Do monopólio da revelação




Para o que vivem nas margens socioculturais das nossas sociedades, a palavra de Deus pode ser um instrumento de defesa de seu projeto de vida. A Igreja católica, em suas definições tradicionais, tem certa dificuldade com o reconhecimento da revelação em religiões não cristãs. Ela reserva o conceito de “revelação” para o conteúdo de seu livro sagrado, a Bíblia. 
O projeto de vida dos pobres-outros tem dois eixos: a redistribuição dos bens e o reconhecimento da alteridade. Pobreza e alteridade nem sempre coincidem. Os judeus, no regime nazista da Alemanha, os Yanomami de Roraima, os ciganos do Paraná e os homossexuais de Uganda não são nem eram necessariamente pobres. Mesmo assim, a ética cristã os defende aquém e além do projeto de vida dos pobres. Também em seus projetos de vida Deus se revela, em palavras e sinais. Para os cristãos seria difícil defender as pessoas, que são sujeitos desses projetos de vida, na base de uma mera tolerância civil, sem esse pano de fundo de um “projeto de Deus”, ou na contramão desse projeto ou simplesmente sem poder positivamente assumir esse projeto.
Seguindo esse fio condutor 

chegamos ao questionamento do monopólio salvífico e à pergunta: Como caminhar do monopólio da revelação na Igreja católica ao reconhecimento da voz de Deus nas tradições orais ou escritas da humanidade. A doutrina da revelação integralmente contida na “Bíblia” reduz a universalidade da palavra de Deus à tradição judeu-cristã e nega a possibilidade da revelação partilhada com todos os povos.

Como podemo-nos livrar dessa redução com inspirações da própria Bíblia e da reflexão pós-conciliar?

A resposta aponta para a seguinte afirmação:
Os pobres-outros e com eles a humanidade toda não são somente destinatários da salvação universal em Jesus Cristo, mas são também portadores universais da revelação de Deus. Esse reconhecimento não é algo exterior à normatividade do cristianismo, portanto, uma medida estratégica ou tática para defender a causa dos pobres-outros, mas é inerente à dinâmica do Evangelho.

No cristianismo, a questão sociocultural está estreitamente vinculada à questão da ortodoxia, e pecado significa indiferença diante da exploração e do desprezo do pobre-outro.

Para melhor configurar essa articulação entre os crucificados na história, “tocando a carne sofredora de Cristo no povo” (EG 24), e os imperativos éticos do Evangelho que visam contextualizar redenção universal, paz, misericórdia e justiça como eixos fundantes, o rumo desse texto aponta para um processo histórico que vai das revelações à revelação (e vice-versa), que para os cristãos encontra seu reflexo sistematizado nos escritos do Novo Testamento. Essa revelação no plural dos escritos bíblicos foi novamente sistematizada nos tratados da Teologia Fundamental que se confrontam com múltiplas revelações historicamente em curso, codificadas em outras chaves culturais e religiosas em livros sagrados ou tradições orais.

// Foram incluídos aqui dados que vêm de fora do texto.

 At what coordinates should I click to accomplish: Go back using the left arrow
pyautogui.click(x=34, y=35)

As diferentes revelações e sistematizações têm na Igreja um lugar de discernimento e de objetivação consensual que se pronuncia sobre o valor salvífico ou não de outros caminhos e, necessariamente, se abre para o horizonte escatológico onde as múltiplas experiências de Deus se concentrarão numa definitiva revelação de Deus, sem mediações institucionais de religiões, crenças ou igrejas.

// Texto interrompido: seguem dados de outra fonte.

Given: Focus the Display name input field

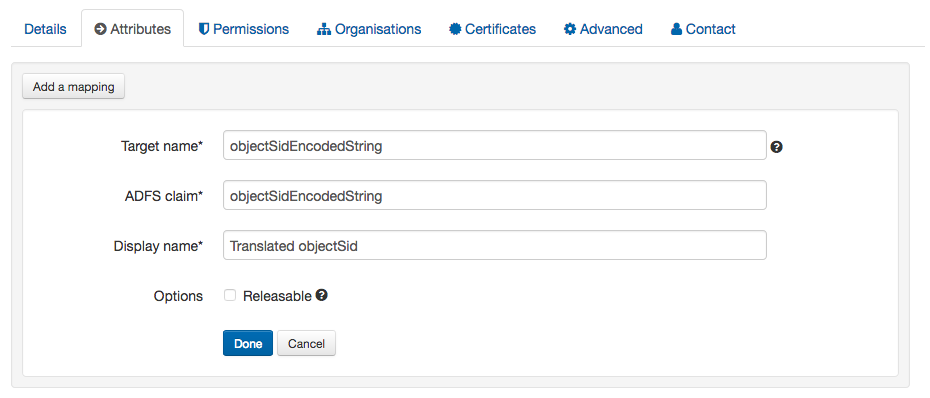Looking at the screenshot, I should pos(495,245).
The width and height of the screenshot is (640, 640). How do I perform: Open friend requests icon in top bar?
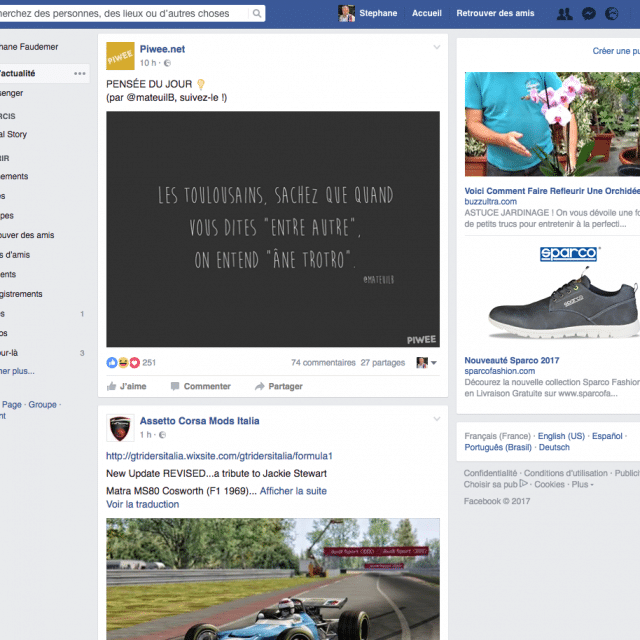pos(565,14)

[Introdução da palestra de Paulo Suess proferida no 3º Simpósio de Missiologia, Brasília, 27.02.2014]

Um comentário:

  1. Em todos os tempos, nos diferentes lugares do mundo, entre todas as culturas, Deus nosso Pai amoroso, suscita Profetas audaciosos, a confrontar os sistemas dominantes, injustos e desumanos, que escravizam, oprimem e desrespeitam a dignidade humana, onde ela não é reconhecida, nem preservada.
    Quando e onde a vida humana é mais vilipendiada, aí vicejam os profetas de todas as épocas, crentes e não crentes, inspirados pelo Espírito Santo de Deus que sopra onde quer, mesmo a contragosto dos que imaginam ou desejariam monopolizá-lo.
    A presença de tantas vozes proféticas entre nós questiona nossa acomodação insana, a mesmice generalizada que nos torna eventualmente insensíveis ao seguimento da Palavra, mas, produz também, uma renovada Esperança de Vida nova e plena de sentido - fortalecidos pelo Amor superabundante do Pai, a presença salvífica do Filho e a comunhão do Espírito Santo que nos une a todos e todas.